Нечто подобное я потом встретил в Житиях святых у Димитрия Ростовского.
Больше ничего не помню — к сожалению. А стоило бы записывать о нем... Это — особые люди... Уже одно воззрение его о любви Божией к людям говорит о необычайной духовной высоте его...
Подошла революция. Защитники Крыма эвакуировались за границу[244]
. Меня отец Дионисий не удерживал. Сам, конечно, остался. После, уже будучи в Париже, я встретился с одним человеком, который выехал из Севастополя позже нас. Расспрашивая его, я, между прочим, заговорил об отце Дионисии. Тот рассказал следующее.Отец архимандрит был арестован и заключен в тюрьму. Он переносил это совершенно спокойно. При допросе ему, между прочим, задали вопрос:
— Как ты смотришь на нашу власть?
— Как на наказание Божие за грехи наши!
— А-а! За грехи? Наказание? Ну, вот тебе еще наказание: чисти в тюрьме все клозеты!

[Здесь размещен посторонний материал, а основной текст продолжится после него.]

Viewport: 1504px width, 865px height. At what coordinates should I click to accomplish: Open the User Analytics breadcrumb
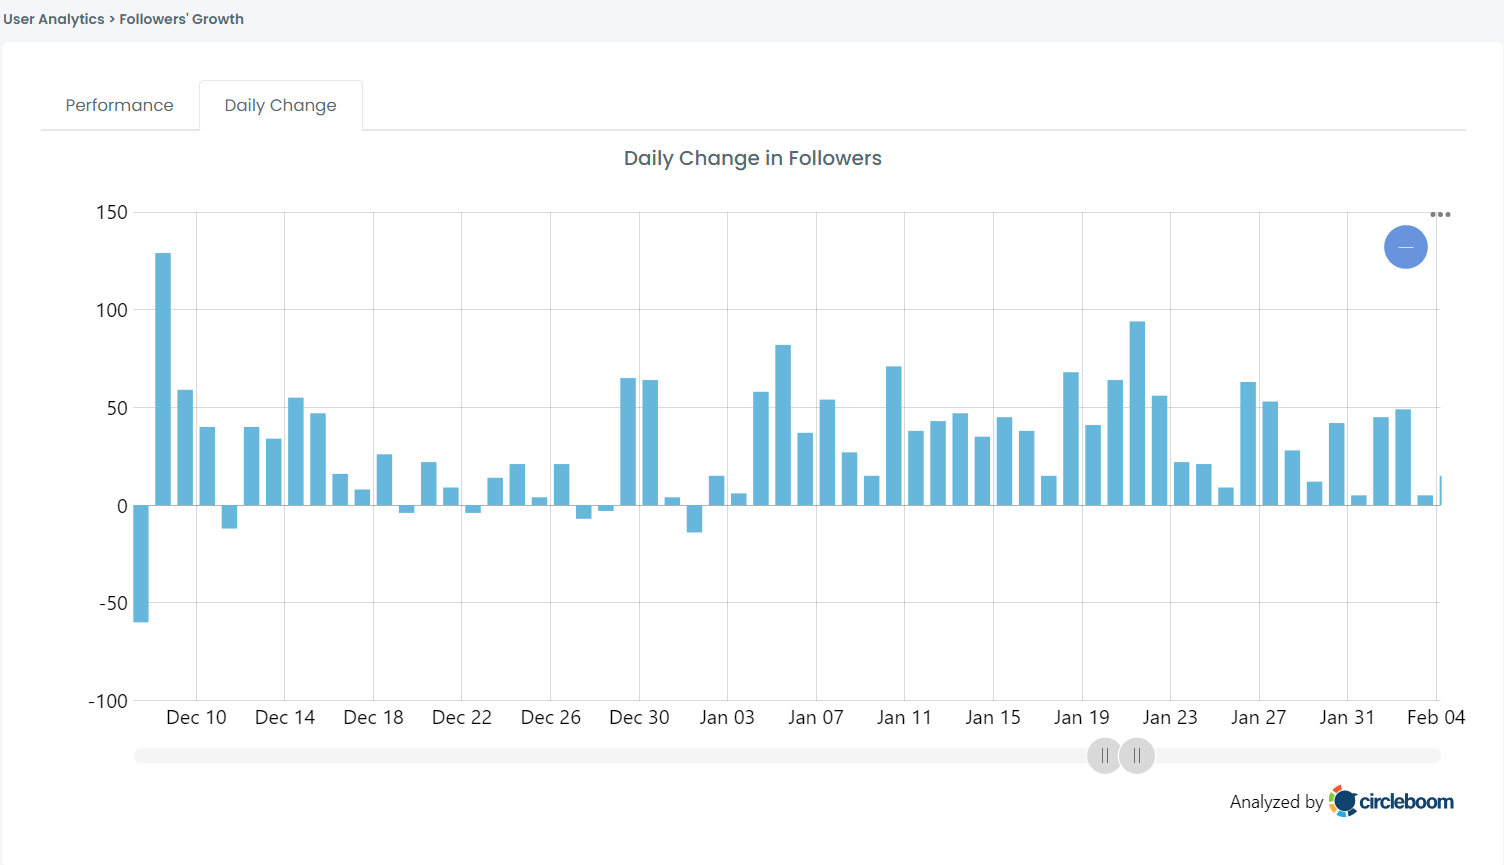point(53,18)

— Это легко. Только дайте побольше тряпочек.
И отец Дионисий спокойно чистил.
Через некоторое время его снова вызвали на допрос.
— Ну, а как теперь смотришь на нас?
— Не иначе как на Божие нам наказание.
Его опять оставили в тюрьме. Потом, видя кротость отца Дионисия и полную безопасность его, освободили из тюрьмы. Он верстах в шести от Севастополя поселился на каком-то хуторе, собрал к себе человек пять послушников и трудился с ними в разных работах... Но потом удалили их и оттуда...
Он уехал в родные места Таврической области.
Теперь я буду брать из записок духовных чад его, которые мне пришлось читать уже по возвращении из Америки на Родину, в 1952 году, 18 февраля.
Там рассказывается, между прочим, о случае с ульем. У него был всего лишь один улей; с верхней стороны его было отверстие под стеклом, в которое отец Дионисий часто с любовью смотрел, как работают там пчелки. И вдруг этот улей пропал. Но потом открылось, что его украл некий Федор. Улей возвратили. Батюшка охотно простил вора.
И после этого он говорил: «Если ты не прощал от всей души человека, тебя обидевшего, ты еще не знаешь настоящей радости».
... Исцелял молитвами своими больных и бесноватых — и они выздоравливали.
У него был огромный синодик, который он сам читал раздельно, не торопясь.
— Я, — говорил он, — явственно чувствую общение с загробным миром и ответные молитвы усопших.
Потом рассказывал, что в самую пасхальную ночь у него было такое чувство, что «крыши над головой нет, а прямо — небо спустилось к нам».
Не любил похвал и иногда говорил монахам, жившим с ним на хуторе:
— Вы-то ведь знаете, какой я грешник! И понимаете, какой вы этим делаете мне вред!